2

I have a table of Arabic text. I want to remove duplicate rows. In view of the symbols in Arabic language: َ ِ ُ

My table: vocabulary

+----+----------+--------------------------------+
| id |   word   |              mean              |
--------------------------------------------------
| 1 |    سِلام    |              xxx               |
--------------------------------------------------
| 2 |    سَلام    |              xxx               |
--------------------------------------------------
| 3 |    سلام    |              xxx               |
--------------------------------------------------
| 4 |    سلام    |              xxx               |
+------------------------------------------------+  

Now i want this table:

+----+----------+--------------------------------+
| id |   word   |              mean              |
--------------------------------------------------
| 1 |    سِلام    |              xxx               |
--------------------------------------------------
| 2 |    سَلام    |              xxx               |
--------------------------------------------------
| 3 |    سلام    |              xxx               |
+------------------------------------------------+

How can i do that ?!

My Try:

$result = mysql_query( "SELECT * FROM vocabulary where");
while($end = mysql_fetch_assoc($result)){

    $word = $end["word"];
    $mean = $end["mean"];
    $id = $end["id"];


$result2 = mysql_query( "SELECT * FROM vocabulary where word='$word' AND mean='$mean'");
$TotalResults = mysql_num_rows($result2);

if($TotalResults>1){

     mysql_query( "DELETE FROM vocabulary WHERE id='$id'");
}

Summary: How can I sensitive MySQL to the Arabic symbols ?

Shafizadeh
  • 9,960
  • 12
  • 52
  • 89

2 Answers2

1

There are multiple ways to achieve this.

1- You can either select your rows from the database, loop through them and save the 'word' title in an array, and in each iteration in the loop, you can check if a similar value is in_array(). If the value exists, then you can save the id in another array and then use these ids to delete from the database.

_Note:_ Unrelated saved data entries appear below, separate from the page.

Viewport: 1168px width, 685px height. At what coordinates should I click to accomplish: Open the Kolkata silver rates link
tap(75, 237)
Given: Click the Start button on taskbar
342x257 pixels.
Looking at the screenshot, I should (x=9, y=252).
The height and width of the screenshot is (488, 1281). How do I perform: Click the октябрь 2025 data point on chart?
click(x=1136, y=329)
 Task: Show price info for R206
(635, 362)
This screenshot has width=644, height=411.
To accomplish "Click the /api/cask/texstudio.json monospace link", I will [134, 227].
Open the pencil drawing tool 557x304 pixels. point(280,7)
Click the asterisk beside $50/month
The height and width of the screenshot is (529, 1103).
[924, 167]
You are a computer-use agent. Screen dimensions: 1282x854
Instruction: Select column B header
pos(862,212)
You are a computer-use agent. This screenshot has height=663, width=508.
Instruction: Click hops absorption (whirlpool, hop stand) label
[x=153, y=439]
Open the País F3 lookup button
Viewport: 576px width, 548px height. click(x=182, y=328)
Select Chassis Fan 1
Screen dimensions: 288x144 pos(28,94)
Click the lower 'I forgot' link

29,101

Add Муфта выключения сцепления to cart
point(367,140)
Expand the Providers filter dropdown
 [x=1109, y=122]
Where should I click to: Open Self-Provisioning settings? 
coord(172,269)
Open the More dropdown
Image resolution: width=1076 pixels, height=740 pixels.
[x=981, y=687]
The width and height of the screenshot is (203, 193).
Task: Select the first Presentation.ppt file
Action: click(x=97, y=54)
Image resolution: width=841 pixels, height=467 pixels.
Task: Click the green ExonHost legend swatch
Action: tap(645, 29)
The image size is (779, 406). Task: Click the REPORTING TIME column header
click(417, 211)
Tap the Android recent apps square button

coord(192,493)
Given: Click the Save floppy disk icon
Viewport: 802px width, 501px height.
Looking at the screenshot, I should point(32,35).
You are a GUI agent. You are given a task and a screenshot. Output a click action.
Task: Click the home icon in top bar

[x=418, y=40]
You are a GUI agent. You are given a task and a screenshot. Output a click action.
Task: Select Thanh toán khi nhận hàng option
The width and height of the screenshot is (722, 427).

2- Another way to extract the ids is to use a query similar to the below:

select count(*), id from table group by title

You can then loop through the results and delete the row (using the ids) where count is greater than 1.

The basic concept in both (and other methods) is that you just have to match the strings. Phonetics on letters change the actual string so "سَلام" is not equal to "سلام".

On a side note, there is a great Arabic PHP library you can use for various Arabic related string manipulation: PHP and Arabic Language.

This way will only remove one duplicate.

There are several other ways to do it, and it all depends on the size of the data set you have and if deleting these duplicates is a one time thing or a frequent thing because you will have to keep performance in mind.

Adon
  • 345
  • 1
  • 12
  • I'm happy to you could understand my question, I will check it and give you the result .. – Shafizadeh May 22 '15 at 16:47
  • Glad I could help. Working with Arabic can be a pain sometimes, but it is pretty straight forward if you know what you are doing, and it helps if you know the language as well. – Adon May 22 '15 at 16:51
  • You would only be deleting one duplicate per title this way. Alternately, you might want to include `title` (and `MIN(id)` instead of `id` for predictability) in the results of the "count" query, and then delete where title matches and id does not; this would guarantee the first is always preserved, and would handle cases with more than one duplicate. – Uueerdo May 22 '15 at 16:56
  • Unfortunately it did not work, Can you give me a demo on sqlfiddle ? tnx pal – Shafizadeh May 22 '15 at 16:56
  • @uureedo is right with his comment. Sajad, can you specify what didn't work? – Adon May 22 '15 at 16:59
  • @Adon this is not worked: `select count(*), id from table group by title` – Shafizadeh May 22 '15 at 17:25
  • it is better to i say: I don't know how should i use it ! Can you give me a demo on sqlfiddle ? – Shafizadeh May 22 '15 at 17:26
1

I haven't tested it, but this should work:

CREATE TEMPORARY TABLE tmp_keeps
    SELECT title, MIN(id) AS keepID
    FROM theTable 
    GROUP BY title
;

DELETE FROM theTable 
WHERE (title, id) NOT IN (
    SELECT title, keepID
    FROM tmp_keeps
    )
;

DROP TEMPORARY TABLE tmp_keeps;

It (in the subquery) gets the first id for each title, and then deletes rows that don't meet that condition.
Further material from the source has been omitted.